> [STATED PROBLEM]:
Continue the review of the Myrren's Gift series below, picking up right after its final sentence.

Maybe it's against the rules but I feel compelled to give a rating for all three books of this series.

I actually enjoyed Myrren's Gift and tore through it so quickly that I had to rush out and buy the second and third book so that I could find out what happened. Myrren's Gift wasn't perfect but it was built on an interesting idea and there was a fair amount of action that moved it along. As other reviews have mentioned, the characters were inconsistent and made strange decisions, but I was willing to give McIntosh the benefit of the doubt, assuming that things would be explained further in the story.

No such luck. I was about half way through the second book when I had to acknowledge that it was a mess and increasingly unsatisfying. It became harder and harder to identify with the characters and to forgive them for their ridiculous mistakes. This might not seem like a big deal but when one of McIntosh's characters makes a mistake the repercussions are horrible. People die. Many people. Innocent, helpless people. They die after being raped and tortured or watching their loved ones raped and tortured. It became so relentless and predictable that I was surprised if a scene didn't end with someone dropped ass-first onto a spike or slowly crushed by a giant stone.

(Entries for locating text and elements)

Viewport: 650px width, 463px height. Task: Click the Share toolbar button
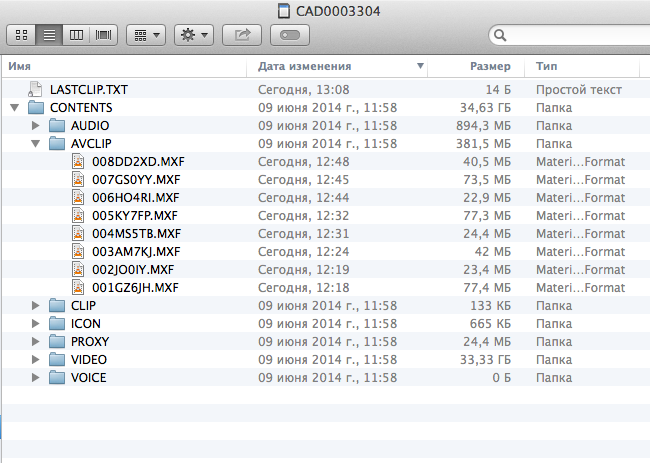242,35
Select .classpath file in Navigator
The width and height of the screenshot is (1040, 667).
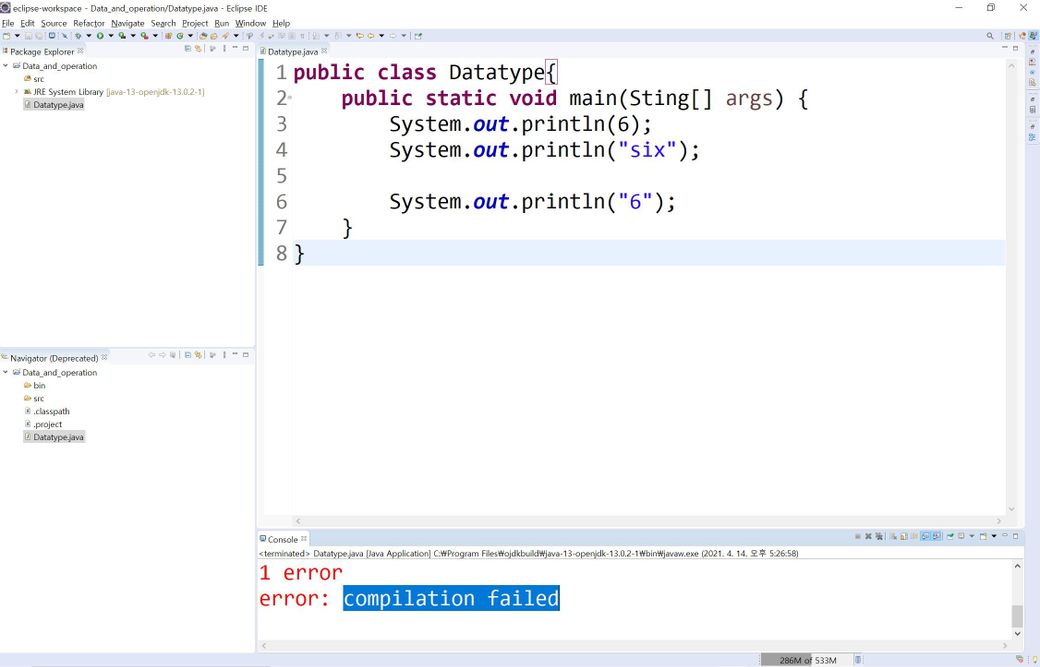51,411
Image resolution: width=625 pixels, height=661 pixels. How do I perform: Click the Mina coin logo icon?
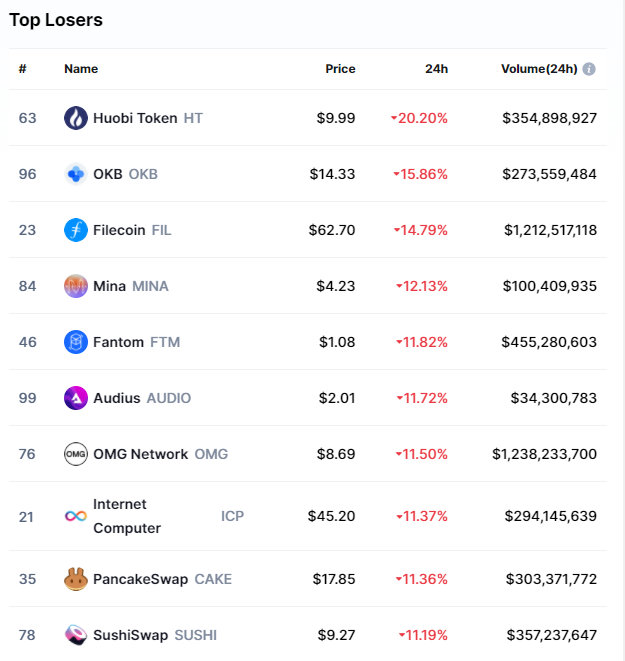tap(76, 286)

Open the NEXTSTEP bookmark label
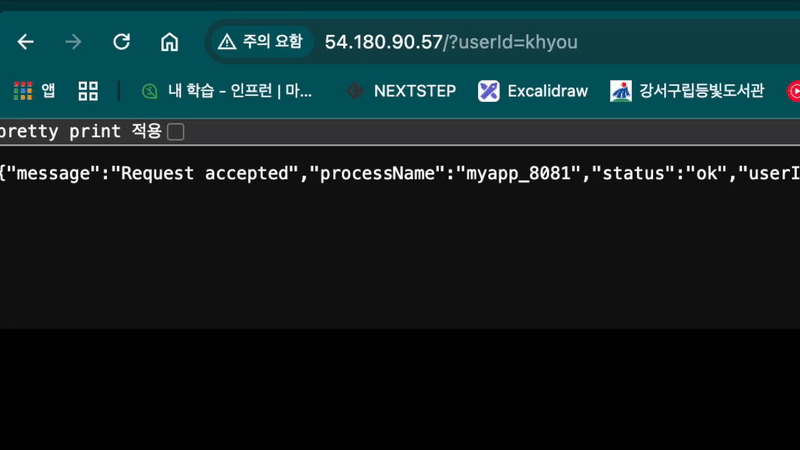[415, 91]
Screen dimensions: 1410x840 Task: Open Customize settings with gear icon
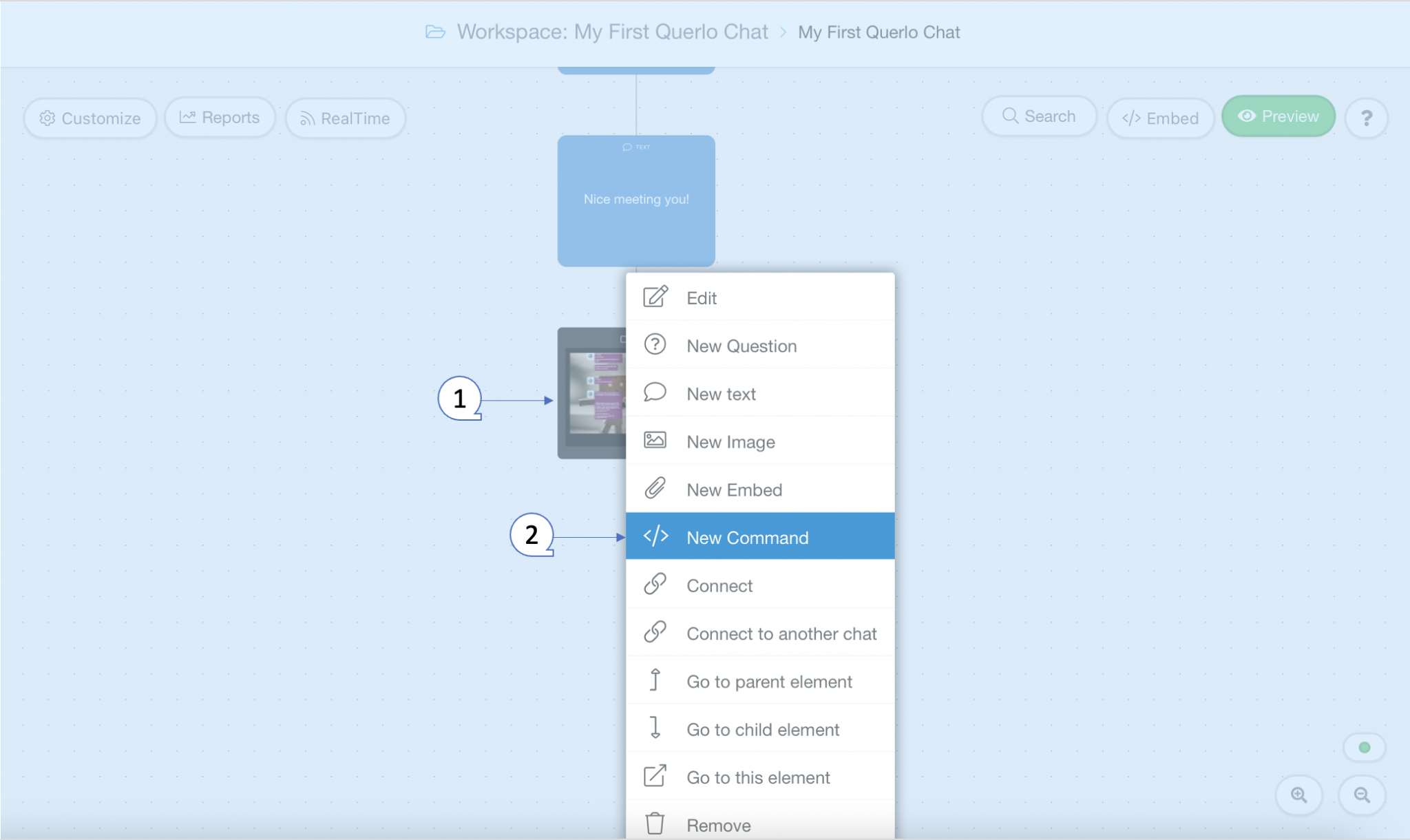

> [TASK RESPONSE]:
Despite my growing distaste for the story I had already bought the third book and just wanted to get through it to see how it ended. I wish I hadn't bothered. In the final book McIntosh seems desperate to convince us of the nobility and grace of her struggling characters. She repeatedly describes people as courageous and marvelous and strong, without any evidence to back it up. You can call someone marvelous but if they act like an idiot I'm not going to believe you. By the end of the story I despised all of the characters. I felt that they deserved the horrible fates they suffered and I was ready to skewer them on a spike myself if it would silence their self-obsessed mewling.

Aside from all of the bloated adjectives that readers have to slog through, we are also subjected to countless descriptions of people bathing. A crisis will be reaching a crescendo of urgency and one of the characters will pause to take a bath. Not because they are covered in blood but because they are a little dusty from riding a horse. McIntosh is also fond of pausing to eat or drink or try on a dress. If there's an important conversation to be had it can wait until everyone is clean and well fed and wearing new clothes. If all of the bathing had been cut the series could have been completed in one book.

I'm tired of reading books that seems to be strung along just to get another $7.99 out of me. I don't trust authors and editors and publishers to tell good stories anymore. They seem more interested in telling long stories. This is a long story with very little value. Be warned.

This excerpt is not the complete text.